Cape gooseberry

Physalis peruviana · Solanaceae · also known as Goldenberry, Physalis, Aguaymanto, Poha, Inca berry

A golden marble in a papery lantern husk — sweet-tart and tomatoey-tropical, eaten fresh as a fancy garnish, dried like a raisin, or cooked into jams across the Andes and beyond.

Cape gooseberry illustration

At a glance

Taste
Sweet-tart and complex — pineapple, tomato, and a hint of butterscotch — with tiny edible seeds and a firm, juicy pop. The husk is papery and inedible.
Origin
The Andes of Peru and Colombia
Grown in
Colombia, Peru, South Africa, India, Australia
Peak season
Summer, Autumn
Notable varieties
Common golden, Giant

Sensory & practical profile

Taste fingerprint

  • Sweetness
  • Tartness
  • Aroma
  • Juiciness
  • Firmness

Approximate, at peak ripeness · 0–5

Ripe when
Deep golden berries inside a dry, papery husk; a green berry or a damp husk means it isn't ready.
How to eat
Peel back the lantern husk and eat the berry whole; dip half in dark chocolate for an easy elegant dessert.
Typical price
Premium

Its name comes from the Cape of Good Hope, where early settlers grew it — not from any gooseberry kinship.

How to select & store

Picking a ripe one

Choose plump, deep-golden berries in dry, intact husks; green berries are underripe and the husk should be papery, not damp or mouldy.

Storing it

Left in their husks they keep for weeks at cool room temperature — a natural wrapper. Peel just before eating; they also dry and freeze well.

Practical uses

🍽️ Culinary

  • Peeled and eaten fresh, or half-dipped in chocolate as an elegant petit four
  • Jams, chutneys, and sauces (a classic with game and cheese)
  • Dried as "golden berries" in trail mix and granola
  • The husk peeled back into a "flower" as a plated garnish

🌿 Health & traditional

  • Aguaymanto is a traditional Andean tonic; the plant is used in folk medicine across its range

🎎 Cultural

  • Named "Cape gooseberry" after the Cape of Good Hope, where it was grown by early settlers
  • Peru markets it globally as a superfood under the name aguaymanto

The cape gooseberry arrives gift-wrapped: a golden berry sealed inside a papery, lantern-like husk that peels back like petals. Despite the name it isn’t a gooseberry at all — it’s a Physalis, a Solanaceae cousin of the tomato and tomatillo, native to the Andes, where Peru sells it to the world as aguaymanto.

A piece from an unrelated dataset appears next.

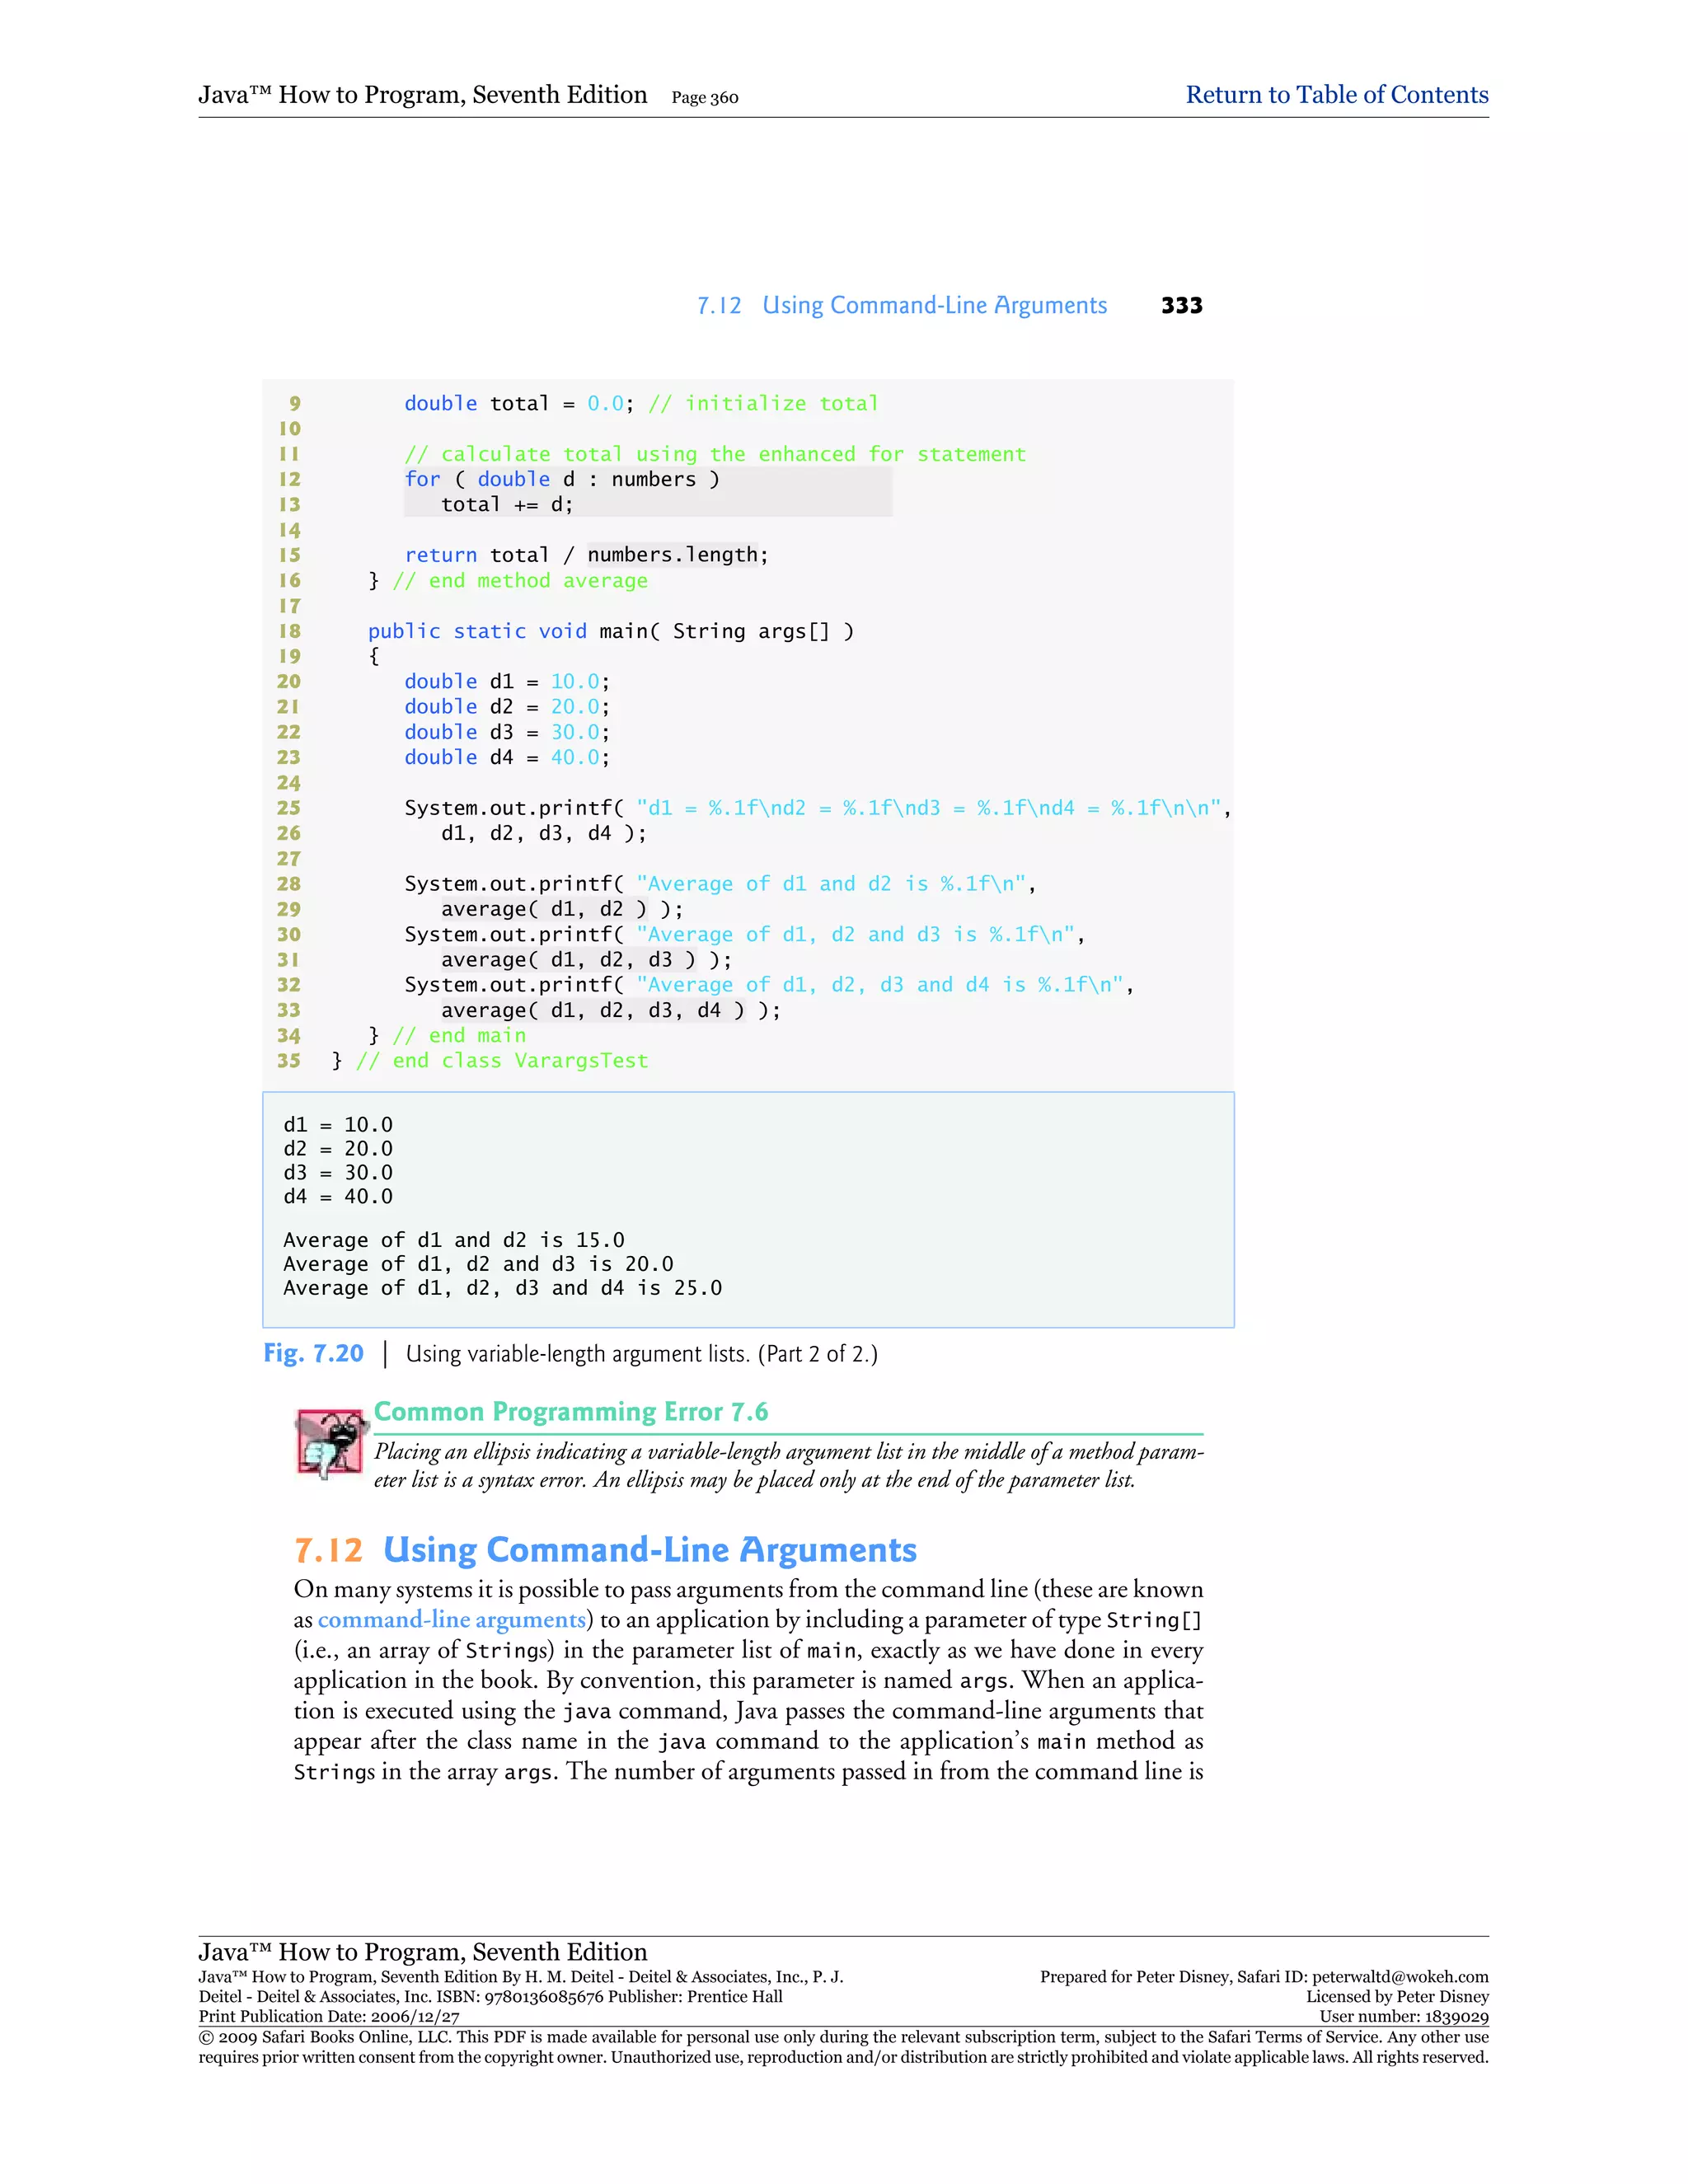Click the return total statement on line 15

Sweet-tart, with a wrapper that works

Inside the husk is a firm, juicy berry that pops with a sweet-tart flavour somewhere between pineapple, tomato, and butterscotch. That husk isn’t just decoration: left on, it keeps the berries fresh for weeks — a built-in package. Chefs peel it back into a flower for plating, or half-dip the berry in dark chocolate.

Fresh, dried, or in the jar

Beyond the garnish, cape gooseberries make a superb tangy jam (a classic beside game and cheese) and dry into chewy “golden berries” for granola. Sharing the tart-berry lane with the true gooseberry and the sweetness of pineapple, it’s a fruit that earns its place both on the cheese board and in the trail mix.